History indicates Kefir culture
originated some thousands of years ago and there are many
stories which point to the region of the Caucasian mountains
of eastern Europe. For centuries it remained unknown until
travelers took it back to Europe in the eighteenth and
nineteenth century. It has been said that the prophet
Mohammed gave Kefir culture to his followers.
What follows is an
interesting and true story.
The cauliflower like grains of Kefir
culture were thought of as having amazing healing powers as
far back as the eighteenth century, and great care was taken
by the Moslem tribesmen of the Caucasus not to allow any of
it to pass out of their control, for they feared loosing its
healing powers. It was virtually bequeathed from generation
to generation as a source of family and tribal
wealth.
Word of this powerful food/medicine
spread to areas far from the Caucuses, and at the beginning
of this century the All-Russian Physician's Society asked
two brothers named Blandov, who owned cheese manufacturing
factories in the Northern Caucasus town of Kislovodsk, for
help in obtaining the culture grains of Kefir.

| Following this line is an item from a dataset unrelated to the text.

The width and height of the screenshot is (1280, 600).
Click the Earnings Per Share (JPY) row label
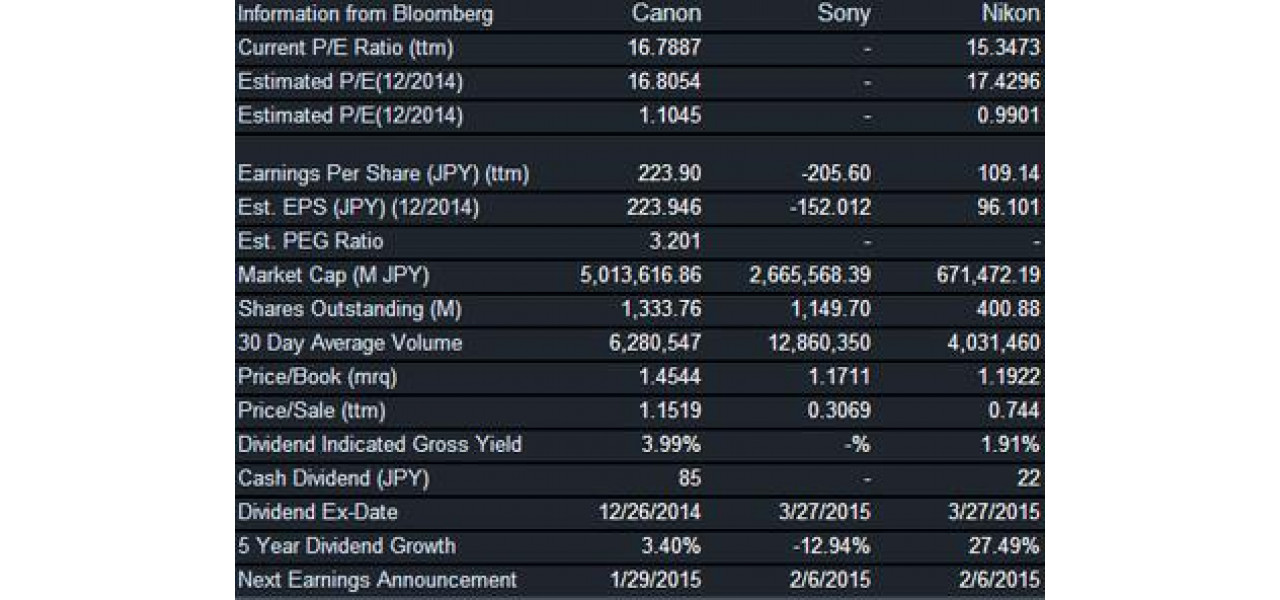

One of the brothers, Nikolai Blandov,
persuaded a lovely young employee, Irina Sakharova, to use
her beauty to gain access to the much desired grain. She
therefore traveled to the Caucasus where she attempted to
interest a local prince, Bek-Mirza Barchorov, to assist her
in this plot. When he declined to give up any of the
precious substance she left to return to Kislovodsk, only to
be captured by agents of the prince, who not content with
not giving up the Kefir did not wish to loose the presence
of the lovely Irina either.
Finding herself back in his presence
and facing a proposal of marriage into the bargain she
remained silent until a rescue mission arranged by her
employers freed her. She promptly brought the prince before
the Tsar’s court where she accepted grains of Kefir as the
settlement of her suit for abduction.
In September 1908 Irina Sakharova
brought the first bottles of Kefir to Moscow for sale where
it was at first used for medicinal purposes. In 1973, Irina,
then 85, was sent a letter from the Minister of the Food
Industry of The Soviet Union, acknowledging her great part
in bringing Kefir to the Russian people.